Anti-Greek sentiment


Anti-Greek sentiment also invited as Hellenophobia Greek: ανθελληνισμός, Greek: μισελληνισμός, bashing returned to negative feelings, dislike, hatred, derision, racism, prejudice, and/or discrimination towards Greeks, a Hellenic Republic, in addition to Greek culture. it is for the opposite of philhellenism.

Historic


In the mid-Republican period Rome phil-Hellenic as alive as anti-Hellenic Roman intellectuals were involved in a conflict over Greek influence. One author explains, "the relationship of Romans to Greek culture was frequently ambiguous: they admired it as superior and adopted its criteria, while they remained skeptical of some aspects; hence they adapted it selectively according to their own purposes." An anti-Hellenic movement emerged in reaction to the primacy of Greek led by the conservative and reactionary statesman Cato the Elder 234-149 BCE, who was the number one to write a Roman history in Latin, and was prominent for his anti-Hellenic views. He saw Hellenism as a threat to Roman culture, but did non find wide support, particularly in the upper class. However, Erich S. Gruen argued that Cato's "anti-Greek 'pronouncements' reflect deliberate posturing and make-up not live 'the core of Catonian thought'." The prominent philosopher and politician Cicero 106–43 BCE was "highly ambivalent" about Greeks, and practiced "anti-Greek slur". The first-second century poet Juvenal was another major anti-Hellenic figure.

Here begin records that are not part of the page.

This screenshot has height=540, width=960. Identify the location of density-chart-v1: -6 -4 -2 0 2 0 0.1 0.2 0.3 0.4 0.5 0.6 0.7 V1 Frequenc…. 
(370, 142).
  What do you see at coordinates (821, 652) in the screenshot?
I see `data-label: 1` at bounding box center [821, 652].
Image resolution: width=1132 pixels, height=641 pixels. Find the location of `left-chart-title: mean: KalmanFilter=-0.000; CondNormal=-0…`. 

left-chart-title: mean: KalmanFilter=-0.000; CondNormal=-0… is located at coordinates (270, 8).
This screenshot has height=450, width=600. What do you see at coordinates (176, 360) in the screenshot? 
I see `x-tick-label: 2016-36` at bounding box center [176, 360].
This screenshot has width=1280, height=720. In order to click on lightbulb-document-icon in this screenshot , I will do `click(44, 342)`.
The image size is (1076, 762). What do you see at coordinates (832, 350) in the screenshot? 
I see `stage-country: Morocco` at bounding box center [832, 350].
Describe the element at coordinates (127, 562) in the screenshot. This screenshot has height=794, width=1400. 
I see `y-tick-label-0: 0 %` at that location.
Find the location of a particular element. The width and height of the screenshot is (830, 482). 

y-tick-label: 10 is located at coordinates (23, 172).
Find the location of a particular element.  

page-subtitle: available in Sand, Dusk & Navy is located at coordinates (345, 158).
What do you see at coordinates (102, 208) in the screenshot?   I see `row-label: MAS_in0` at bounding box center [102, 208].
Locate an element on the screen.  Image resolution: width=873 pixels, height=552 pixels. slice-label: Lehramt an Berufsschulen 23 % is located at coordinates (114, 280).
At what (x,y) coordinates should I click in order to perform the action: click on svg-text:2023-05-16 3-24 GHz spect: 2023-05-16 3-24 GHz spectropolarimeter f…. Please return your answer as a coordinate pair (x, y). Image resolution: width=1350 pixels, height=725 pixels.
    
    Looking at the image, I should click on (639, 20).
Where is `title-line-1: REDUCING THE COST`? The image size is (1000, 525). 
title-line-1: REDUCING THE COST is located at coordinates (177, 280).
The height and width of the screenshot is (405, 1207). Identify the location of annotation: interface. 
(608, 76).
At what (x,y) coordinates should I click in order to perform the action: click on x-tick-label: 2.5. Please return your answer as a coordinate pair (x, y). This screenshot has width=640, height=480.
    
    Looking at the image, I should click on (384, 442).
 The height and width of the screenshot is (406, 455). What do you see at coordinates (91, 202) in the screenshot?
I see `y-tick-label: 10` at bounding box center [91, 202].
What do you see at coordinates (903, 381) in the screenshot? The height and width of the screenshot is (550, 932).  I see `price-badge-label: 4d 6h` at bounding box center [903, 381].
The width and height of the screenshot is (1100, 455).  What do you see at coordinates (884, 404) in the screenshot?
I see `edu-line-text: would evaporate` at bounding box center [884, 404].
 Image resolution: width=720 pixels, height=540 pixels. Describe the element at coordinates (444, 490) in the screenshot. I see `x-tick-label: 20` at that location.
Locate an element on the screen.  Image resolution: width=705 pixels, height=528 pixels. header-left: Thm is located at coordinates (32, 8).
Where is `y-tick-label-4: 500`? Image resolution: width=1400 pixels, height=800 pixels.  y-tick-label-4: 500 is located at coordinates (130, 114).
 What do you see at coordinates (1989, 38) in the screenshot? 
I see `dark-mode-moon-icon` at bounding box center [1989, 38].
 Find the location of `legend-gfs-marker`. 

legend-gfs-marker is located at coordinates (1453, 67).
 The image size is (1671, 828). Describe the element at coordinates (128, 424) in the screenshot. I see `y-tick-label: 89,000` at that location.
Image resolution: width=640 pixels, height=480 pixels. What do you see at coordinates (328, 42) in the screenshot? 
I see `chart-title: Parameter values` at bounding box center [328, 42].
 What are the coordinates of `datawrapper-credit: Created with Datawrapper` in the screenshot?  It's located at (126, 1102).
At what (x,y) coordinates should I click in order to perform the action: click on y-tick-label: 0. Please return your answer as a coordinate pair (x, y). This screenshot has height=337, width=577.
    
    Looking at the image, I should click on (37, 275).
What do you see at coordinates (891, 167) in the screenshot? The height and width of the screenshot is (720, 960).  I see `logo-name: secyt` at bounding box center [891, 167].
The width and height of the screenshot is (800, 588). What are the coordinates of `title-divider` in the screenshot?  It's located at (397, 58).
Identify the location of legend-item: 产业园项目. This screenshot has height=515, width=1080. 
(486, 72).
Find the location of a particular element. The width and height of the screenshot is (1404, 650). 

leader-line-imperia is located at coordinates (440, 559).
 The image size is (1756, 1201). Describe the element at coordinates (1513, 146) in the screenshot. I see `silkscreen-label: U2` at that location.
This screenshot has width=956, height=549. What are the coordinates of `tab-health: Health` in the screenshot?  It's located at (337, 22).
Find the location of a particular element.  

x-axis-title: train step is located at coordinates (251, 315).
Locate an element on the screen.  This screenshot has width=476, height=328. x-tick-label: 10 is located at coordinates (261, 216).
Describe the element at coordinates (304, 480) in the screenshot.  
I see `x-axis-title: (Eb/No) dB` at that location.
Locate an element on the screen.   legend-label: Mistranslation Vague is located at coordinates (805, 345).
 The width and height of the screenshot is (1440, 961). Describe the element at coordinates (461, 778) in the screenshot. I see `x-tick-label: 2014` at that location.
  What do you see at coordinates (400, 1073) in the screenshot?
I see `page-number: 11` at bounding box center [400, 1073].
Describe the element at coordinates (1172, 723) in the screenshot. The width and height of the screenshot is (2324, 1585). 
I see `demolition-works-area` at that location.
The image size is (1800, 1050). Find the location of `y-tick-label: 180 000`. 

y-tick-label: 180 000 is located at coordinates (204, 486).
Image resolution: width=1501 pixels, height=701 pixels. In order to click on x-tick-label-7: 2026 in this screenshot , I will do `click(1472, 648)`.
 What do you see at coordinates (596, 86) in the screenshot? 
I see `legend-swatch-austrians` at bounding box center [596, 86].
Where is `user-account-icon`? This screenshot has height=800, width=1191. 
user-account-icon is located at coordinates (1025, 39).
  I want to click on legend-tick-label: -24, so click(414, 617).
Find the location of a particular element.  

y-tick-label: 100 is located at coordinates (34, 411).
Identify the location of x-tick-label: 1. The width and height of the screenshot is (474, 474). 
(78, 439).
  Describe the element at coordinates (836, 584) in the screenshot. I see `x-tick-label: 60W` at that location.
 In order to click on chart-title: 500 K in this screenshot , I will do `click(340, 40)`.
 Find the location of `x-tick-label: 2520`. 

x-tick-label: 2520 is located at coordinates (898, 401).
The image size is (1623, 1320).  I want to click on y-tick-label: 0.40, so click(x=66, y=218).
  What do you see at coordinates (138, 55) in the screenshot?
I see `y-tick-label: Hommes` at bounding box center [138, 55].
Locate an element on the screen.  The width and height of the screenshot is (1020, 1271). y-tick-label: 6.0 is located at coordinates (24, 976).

Following the East–West Schism of 1054, anti-Greek sentiment became widespread in the Latin West dominated by the Catholic Church. It reached its climax during the Fourth Crusade and the 1204 sack of Constantinople, the Byzantine capital, and the creation of the Latin Empire.

In East Sicily Malta, Christian Greeks were persecuted by Arabs during the period of the Emirate of Sicily. And later Latin speaking Catholics persecuted the Orthodox Greeks in Eastern Sicily and Arabic speaking Catholics persecuted the Orthodox Greeks in Malta.